When he retired, Gamble admitted that he failed to achieve some goals. These included launching the MSU Foundation's $100 million capital fundraising campaign, and raising $8 million to build a Native American Student Center.

==Post-MSU activities==
Geoff Gamble was 58 years old when he was appointed president of Montana State University.
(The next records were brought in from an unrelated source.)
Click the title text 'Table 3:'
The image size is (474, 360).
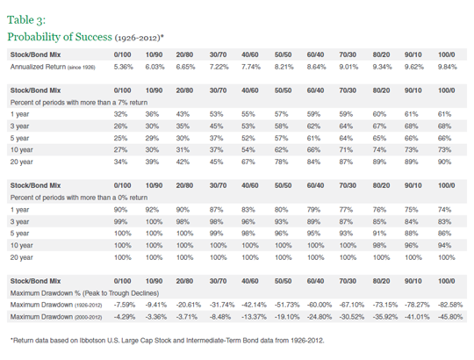(26, 20)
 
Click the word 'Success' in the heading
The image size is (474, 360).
(93, 37)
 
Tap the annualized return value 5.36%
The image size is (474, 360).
(124, 67)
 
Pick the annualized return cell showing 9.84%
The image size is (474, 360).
(448, 67)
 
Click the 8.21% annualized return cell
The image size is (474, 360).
(284, 67)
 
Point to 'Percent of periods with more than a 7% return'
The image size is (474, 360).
(79, 103)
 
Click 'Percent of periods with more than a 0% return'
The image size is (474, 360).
(79, 198)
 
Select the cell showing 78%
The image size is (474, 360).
(281, 162)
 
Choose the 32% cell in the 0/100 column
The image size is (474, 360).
(120, 114)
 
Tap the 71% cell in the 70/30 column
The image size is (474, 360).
(346, 150)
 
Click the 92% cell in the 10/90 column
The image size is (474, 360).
(152, 210)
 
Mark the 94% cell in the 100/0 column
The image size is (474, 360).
(444, 246)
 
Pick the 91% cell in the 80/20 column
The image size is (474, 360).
(379, 234)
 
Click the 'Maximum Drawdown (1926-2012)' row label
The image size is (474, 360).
(56, 305)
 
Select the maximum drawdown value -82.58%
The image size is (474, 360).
(450, 305)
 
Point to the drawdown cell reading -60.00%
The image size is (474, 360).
(320, 305)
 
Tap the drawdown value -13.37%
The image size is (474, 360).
(254, 317)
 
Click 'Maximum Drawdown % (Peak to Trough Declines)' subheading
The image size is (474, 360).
(84, 293)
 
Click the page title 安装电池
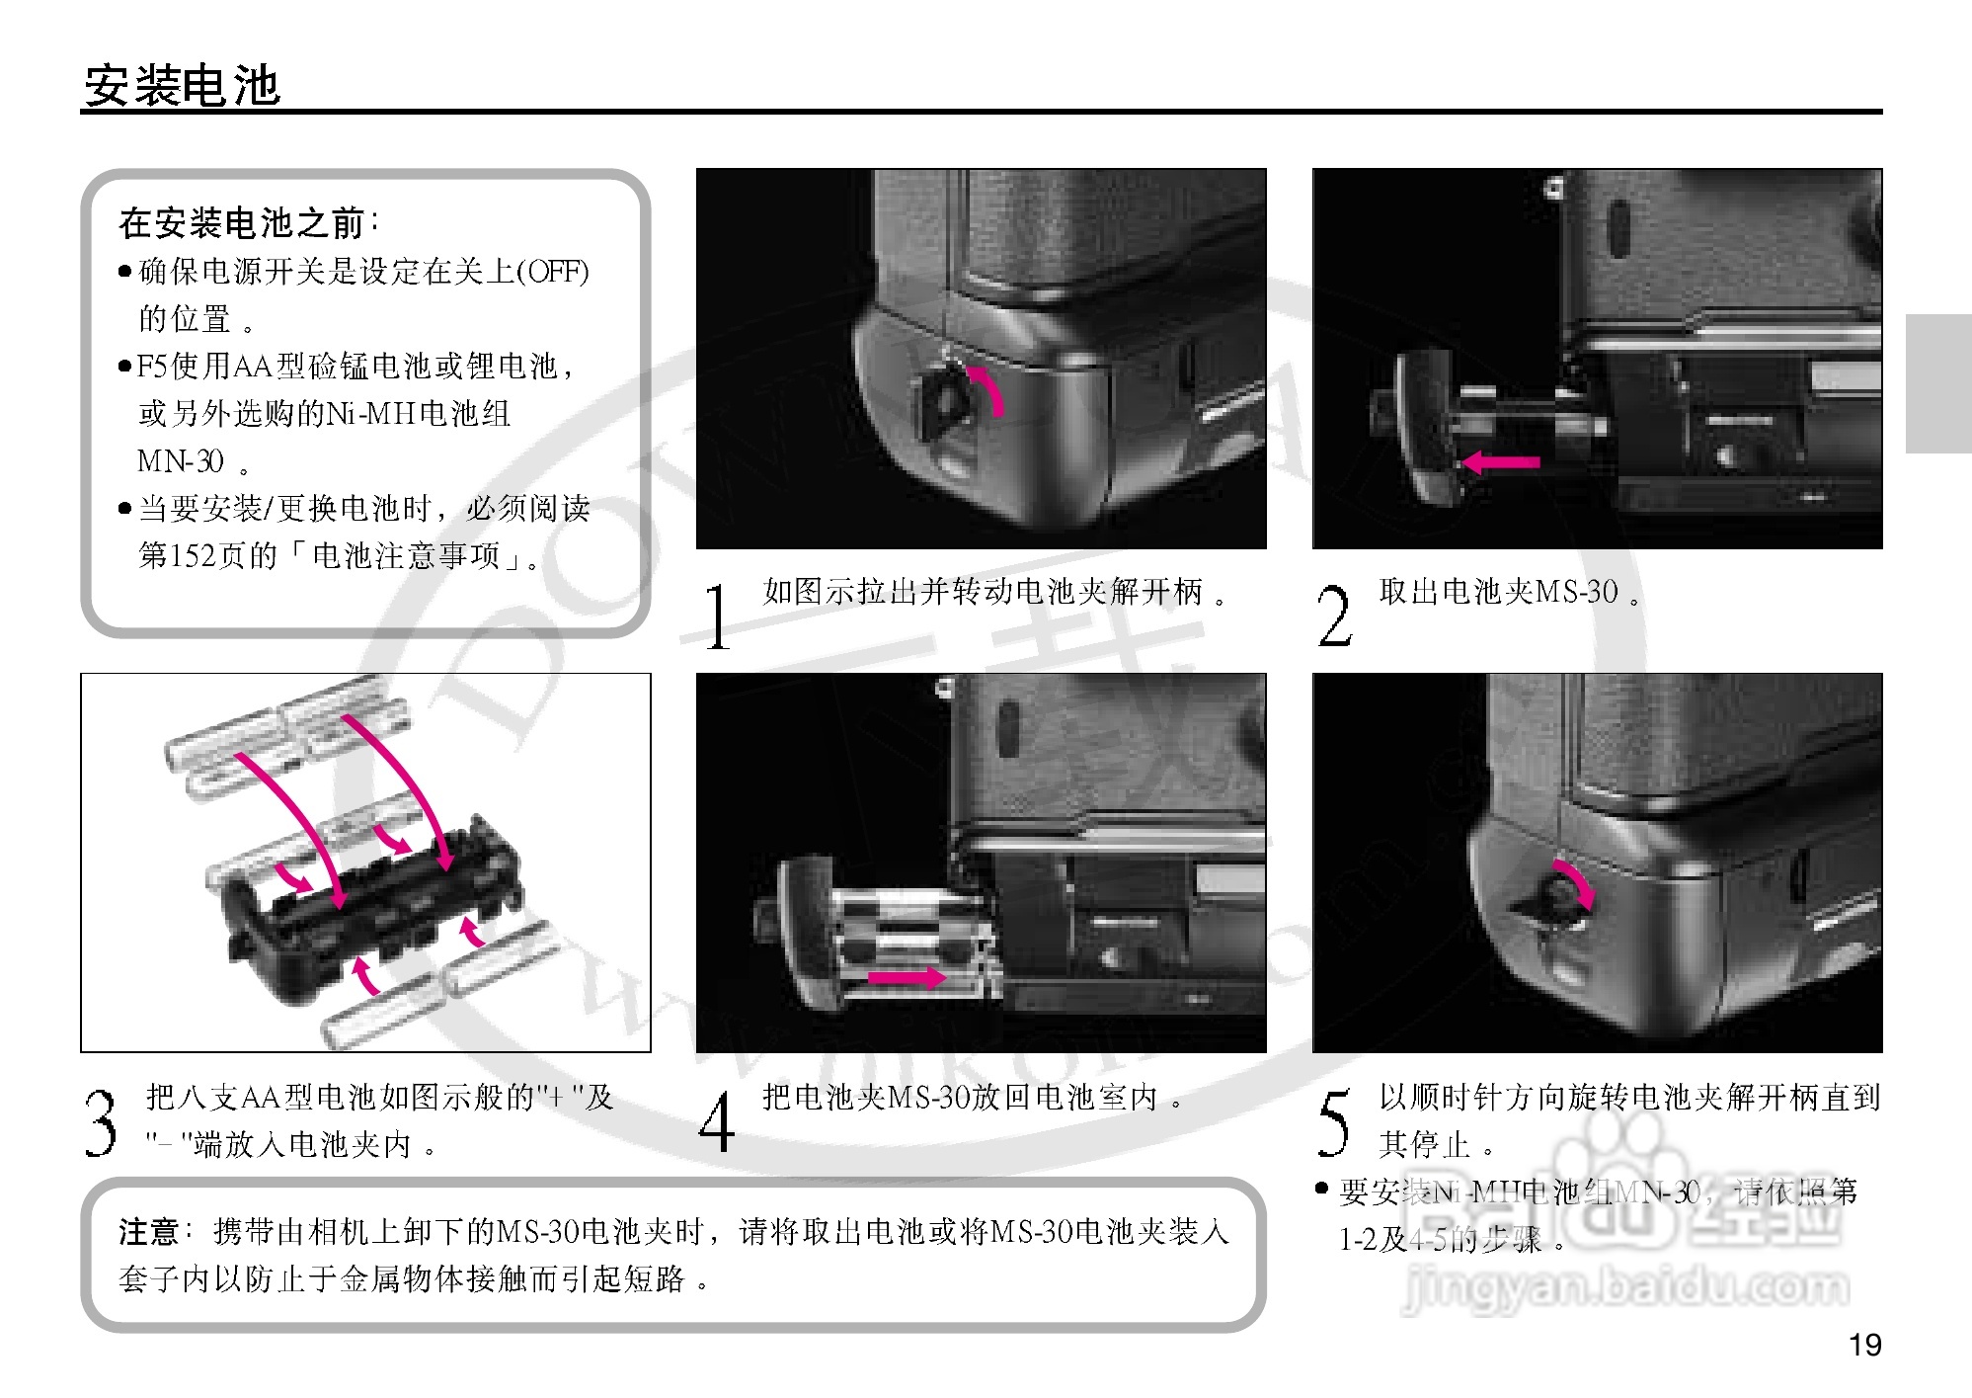(183, 86)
Gamble and his wife, the former Patricia Moneyhan, decided before accepting the position that Gamble would retire in 2009 at the age of 67. Other events reinforced Gamble's decision to retire: Patricia Gamble was diagnosed with breast cancer in 2008, Gamble's mother was in frail health, and Gamble's daughter had given birth to a child.

Gamble announced his retirement on March 22, 2009. Gamble stayed on as an adjunct professor in the Department of Sociology and Anthropology, teaching one or two courses a semester.

Gamble was appointed interim senior provost at the University of North Texas (UNT) in August 2011. UNT president V. Lane Rawlins (WSU vice provost from 1982 to 1986, and a good friend of Gamble's) asked Gamble to take the job for a year as UNT searched for an individual to permanently take the position.

On May 15, 2012, Gamble was appointed UNT's vice president for research and economic development at UNT. In May 2013, he hired Dr. Thomas McCoy away from Montana State University. McCoy had been MSU vice president for research, creativity and technology transfer since 1998. McCoy took over at UNT's vice president for research and economic development, and Gamble took on a new position, vice president for strategy and operations.

===Endowments===
In October 2009, the Gambles bequeathed much of their wealth to Montana State University. Two endowments were made. One was the Florence and Monty Moneyhan Scholarship Endowment, created in honor of Patricia Gamble's parents. The other was an endowment for the Geoff and Patricia Gamble Center for Student Success. The center will assist students in learning habits and skills that will keep them in school as well as provide training to faculty to improve the quality of teaching. The two endowments totaled more than $2 million, and were called "unprecedented" for an MSU president. The Gambles attributed their wealth to the highly successful insurance career Geoff Gamble had in the 1970s, a lifetime of saving, and prudent investments.

In October 2010, the Gambles announced a $1 million gift to California State University, Fresno. One part of the gift will endow the Dr. Geoffrey and Patricia Gamble Professorship in Linguistics/Endangered Languages. The other part will establish the Dr. Geoffrey and Patricia Gamble Endangered Languages Program Endowment, which will provide financial support to scholars studying languages in danger of disappearing.

==Publications==
- Wikchamni Grammar. University of California Press, 1978.
- Yokuts Texts. Mouton de Gruyter, 1994.